Les tabous liés à la mammographie, l’enclavement, le manque d’information et/ou la non adaptation de l’information aux questions spécifiques de telle ou telle catégorie de population, le manque d’information des professionnels de santé ou des personnes relais sont autant d’éléments qui expliquent en grande partie l’inégalité du dépistage sur notre territoire.

La Ligue contre le cancer demande des mesures phares, concrètes et rationnelles

« Octobre Rose doit, plus que jamais, être un moment d’échanges et de mobilisation des quatre millions de femmes concernées chaque année par le dépistage du cancer du sein. Il est possible d’agir pour réduire ces inégalités en soutenant les femmes qui ne peuvent supporter les coûts cachés et difficultés sociales qu’entraînent un dépistage pourtant impératif. » explique Jacqueline Godet, présidente de la Ligue contre le cancer.
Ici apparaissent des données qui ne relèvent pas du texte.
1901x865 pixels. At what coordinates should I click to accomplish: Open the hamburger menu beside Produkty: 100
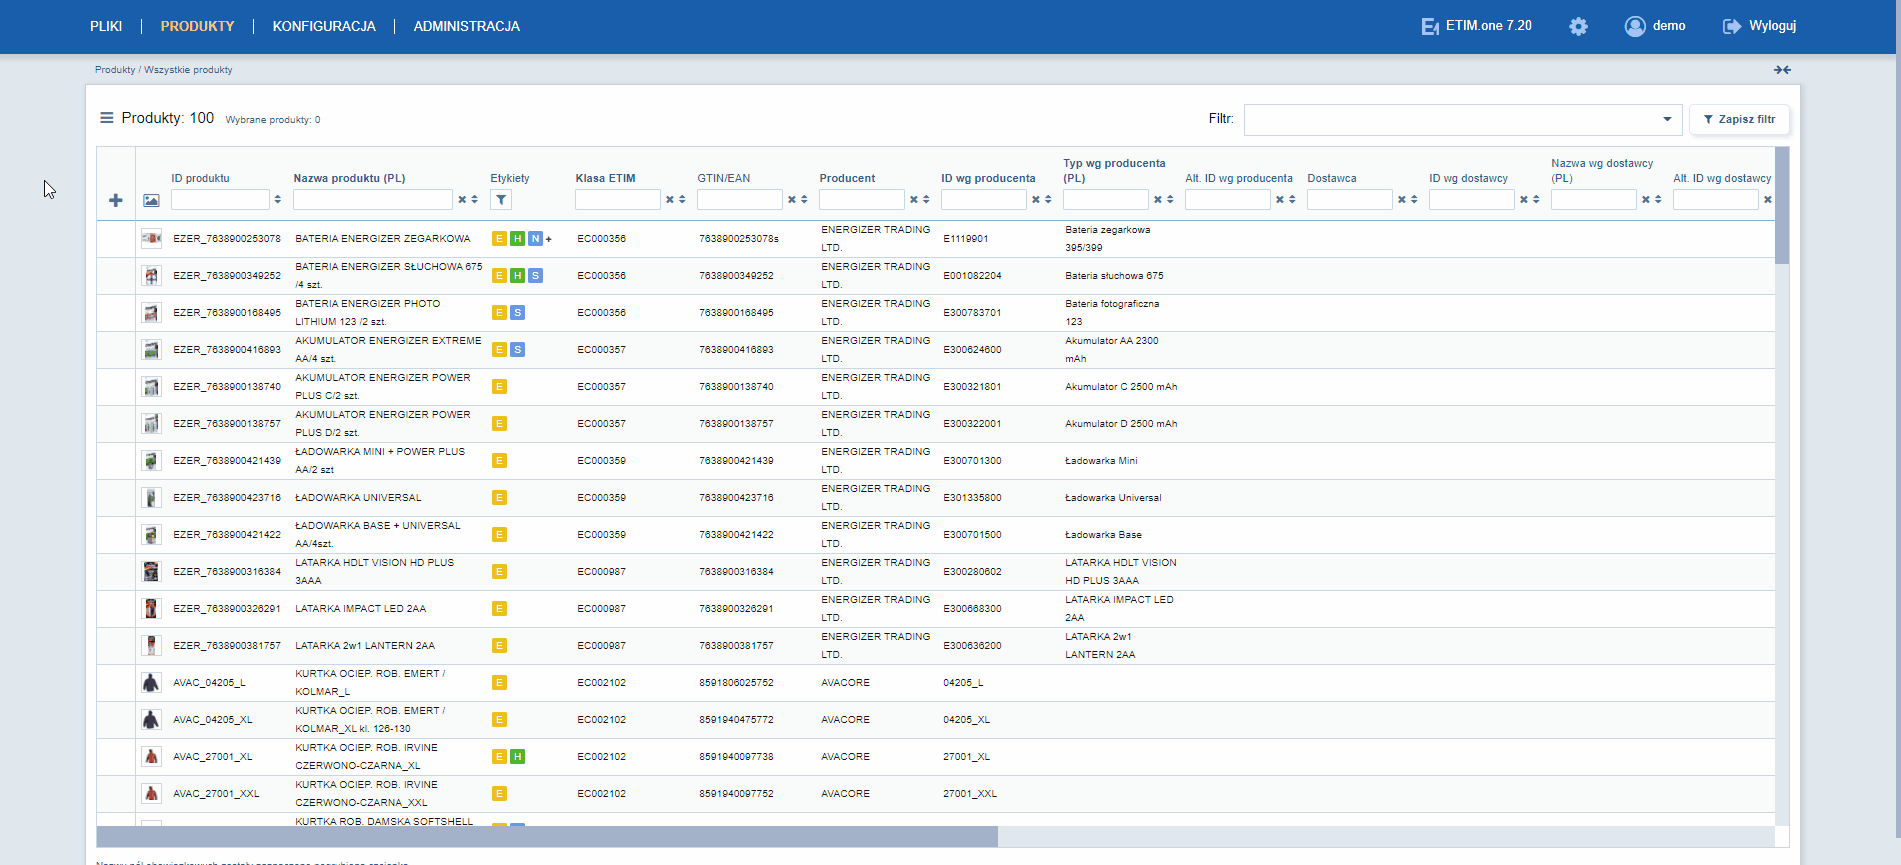coord(107,118)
Remboursement à 100% des examens complémentaires dans le cadre du dépistage organisé du cancer du sein

L’acte de mammographie peut parfois être complété par la réalisation d’examens complémentaires, comme une échographie, entraînant actuellement un reste à charge, car non pris en charge intégralement par l’assurance maladie. Lorsqu’ils sont nécessaires et justifiés, il est primordial que ces examens médicaux bénéficient d’une prise en charge à 100%.

Remboursement des frais de transport du lieu de vie ou de travail vers le centre de radiologie

Cabinets de radiologie éloignés, coûts de frais de transport importants… autant d’inconvénients qui limitent la participation au dépistage. Pour contrer cet obstacle, le conseil général de l’Aisne propose une prise en charge forfaitaire de bons de transport en autocar ou en taxi d’une valeur de 40 € pour les femmes qui habitent à plus de 15 kilomètres du cabinet de radiologie. Dans une politique de santé publique égalitaire, la Ligue demande à l’État de généraliser cette mesure de remboursement à toute la France.

Intégration d’une autorisation d’absence dans le code du travail

Soulignons que les horaires d’ouverture des centres de radiologie sont identiques aux horaires de travail de la plupart des travailleuses concernées. Aussi, au même titre que la visite médicale du travail, le temps d’absence du travail nécessité par l’examen de mammographie doit être pris sur les heures de travail des salariés sans qu’aucune retenue de salaire ne puisse être opérée.

Intégration d’un calendrier des « dépistages » dans les logiciels métiers « dossier patient informatisé » des médecins généralistes

À l’instar du calendrier vaccinal, qui alerte les médecins généralistes de la date de rappel des vaccins en fonction de chaque patient et de son âge, la Ligue contre le cancer demande à la direction générale de la Santé la mise en place obligatoire d’un calendrier des « dépistages » dans le « Dossier patient informatisé ».

À la veille de la sortie du Plan cancer III qui devrait placer la lutte contre les inégalités au cœur des enjeux des prochaines années, ces mesures simples permettraient non seulement d’aider concrètement les femmes mais seraient aussi des mesures économiquement rationnelles et intelligentes car les traitements précoces sont évidemment plus efficaces et beaucoup moins coûteux pour la société.

Rappel des chiffres clés

Parce que le dépistage organisé ne séduit pas assez…
Seulement 52,7% de la population concernée suit le dépistage organisé contre 70% recommandés à l’échelle européenne. Et pourtant pour l’année 2010, plus de 16 000 cancers du sein ont été découverts par le dépistage organisé. La seconde lecture a permis de dépister environ 6 à 7% de ces cancers, et en son absence, ce sont plus 1000 femmes qui auraient subi une véritable perte de chance. 
Ce programme permet de détecter chez les femmes de 50 à 74 ans, des cancers alors qu’ils sont non palpables, et majoritairement des cancers invasifs sans envahissement des ganglions, gage d’un bon pronostic.

… et est très inégal sur le territoire :
La participation des femmes au dépistage organisé reste encore très inégale selon les régions, les origines et les classes sociales. Selon les régions par exemple : certaines présentent, pour la période 2011-2012, une participation supérieure à 60 % (Pays-de-la-Loire, Centre, Limousin, Bretagne) tandis que d’autres ont des taux inférieurs à 45 % (le département de Paris se distingue par le taux le plus faible de 27,2%).